Neir's has been the backdrop for movies and hosted many famous performers, but more importantly it's been the host of significant events for generations of Queens residents.
“We're not just preserving movie history, film history, Queens history, Mae West history, theatrical history, architectural history,” Gordon said. “We're also protecting the people's history.”
Crowley hosted a meeting on October 16 at the famed watering hole, bringing in Richard Hourahan of the Queens Historical Society and Ed Wendell, president of the Woodhaven Cultural and Historical Society.
Neir's is the oldest continuously operated public house in New York City. The two historians on Sunday debunked a claim that McSorley's is older based on the fact that Queens wasn't part of New York City when McSorley's first opened.
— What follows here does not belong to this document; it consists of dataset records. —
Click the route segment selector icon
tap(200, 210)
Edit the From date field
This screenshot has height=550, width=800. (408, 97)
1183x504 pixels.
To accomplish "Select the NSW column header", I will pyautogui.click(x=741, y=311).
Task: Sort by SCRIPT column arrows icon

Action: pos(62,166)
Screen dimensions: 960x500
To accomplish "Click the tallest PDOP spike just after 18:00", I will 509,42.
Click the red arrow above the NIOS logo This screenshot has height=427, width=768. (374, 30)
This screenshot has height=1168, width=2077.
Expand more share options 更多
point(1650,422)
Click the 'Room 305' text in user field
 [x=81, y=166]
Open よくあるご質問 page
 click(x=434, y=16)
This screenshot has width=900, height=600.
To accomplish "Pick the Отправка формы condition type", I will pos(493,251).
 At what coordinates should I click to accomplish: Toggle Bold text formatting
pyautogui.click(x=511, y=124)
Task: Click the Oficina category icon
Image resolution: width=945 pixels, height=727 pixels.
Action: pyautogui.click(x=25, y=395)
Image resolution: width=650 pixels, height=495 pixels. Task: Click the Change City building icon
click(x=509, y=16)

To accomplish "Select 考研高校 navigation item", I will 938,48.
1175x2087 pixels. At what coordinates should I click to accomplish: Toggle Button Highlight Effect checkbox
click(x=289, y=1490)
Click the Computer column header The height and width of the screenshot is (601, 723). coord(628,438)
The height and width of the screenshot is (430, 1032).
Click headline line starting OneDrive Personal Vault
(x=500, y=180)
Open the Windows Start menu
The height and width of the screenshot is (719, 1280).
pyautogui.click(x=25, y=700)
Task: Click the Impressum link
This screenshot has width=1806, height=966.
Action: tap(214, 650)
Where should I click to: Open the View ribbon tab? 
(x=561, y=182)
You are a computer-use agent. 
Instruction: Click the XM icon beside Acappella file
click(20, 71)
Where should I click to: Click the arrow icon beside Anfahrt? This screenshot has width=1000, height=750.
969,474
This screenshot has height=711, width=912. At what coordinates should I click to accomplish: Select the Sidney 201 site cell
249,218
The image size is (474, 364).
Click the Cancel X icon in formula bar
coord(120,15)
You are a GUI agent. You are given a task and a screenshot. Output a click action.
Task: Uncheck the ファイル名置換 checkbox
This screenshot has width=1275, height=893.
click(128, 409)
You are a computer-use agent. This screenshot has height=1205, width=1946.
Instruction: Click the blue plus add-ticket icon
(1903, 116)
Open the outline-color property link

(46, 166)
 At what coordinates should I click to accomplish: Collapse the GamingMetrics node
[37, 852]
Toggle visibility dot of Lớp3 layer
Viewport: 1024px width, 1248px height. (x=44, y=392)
On October 24, she'll meet with LPC officials, but wants to make sure she's armed with all of the knowledge local historians can gather between now and then. She was able to obtain a grant of $5,000 to help study the historical significance of the tavern.
Crowley admitted Neir's is an atypical landmark, but pointed out that LPC recently designated the iconic Pepsi sign in Long Island City.
“What we're doing is making sure we build a strong case,” Crowley said. “We're going to keep this fight going until we win.”